Ina melirik pergelangan tangannya. Pukul dua lewat tiga puluh menit. Ah, sial! Telat! Rutuknya dalam hati. Kalau saja Ina tidak merebahkan diri dahulu usai salat dzuhur tadi, mungkin dia takkan setergesa ini. Segera saja ia mengambil kunci motor yang tergeletak di atas meja dan berpamitan pada ibunya yang sedang berada di dapur.
Ina memacu motornya dengan kecepatan penuh. Hari ini seharusnya ia bertemu dengan beberapa temannya. Karena tertidur, dia jadi terlambat.
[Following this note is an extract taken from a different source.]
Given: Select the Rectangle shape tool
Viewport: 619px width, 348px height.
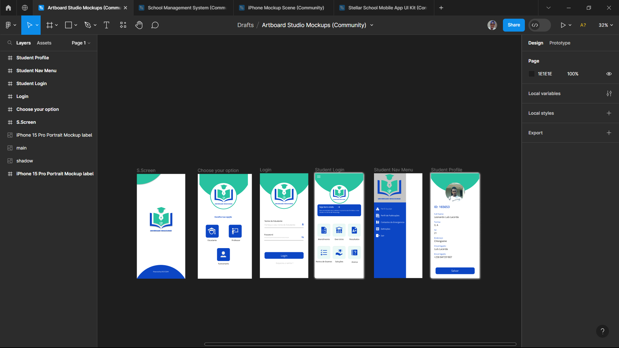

Tak sampai tiga puluh menit, akhirnya Ina tiba di tempat tujuan. Masjid Raya Sabilal Muhtadin, sebuah masjid yang terletak di pusat kota Banjarmasin. Masjid itu merupakan salah satu masjid terbesar di kota tempat Ina tinggal. Beberapa tahun lalu masjid tersebut direnovasi oleh pemerintah dan menghasilkan bangunan yang terlihat lebih megah dan menawan dari yang sebelumnya.
Setelah memarkir motor, Ina menyempatkan diri memeriksa penampilannya. Diperbaikinya kerudung yang terlihat berantakan dan rok yang terlihat kusut. Dirasa oke, Ina pun berjalan cepat menuju teras masjid, berharap ia tak banyak ketinggalan. Dari jauh, dilihatnya enam orang gadis berjilbab yang duduk melingkar dan seorang wanita paruh baya sedang berbicara. Ina tersenyum. Ah, inilah yang selalu Ina tunggu setiap minggunya. Pertemuan dengan para sahabatnya dalam mendalami agama.
***
Jumlah kata : 192 kata
“Tulisan ini diikutsertakan dalam Lomba Menulis : 1001 Kisah Masjid”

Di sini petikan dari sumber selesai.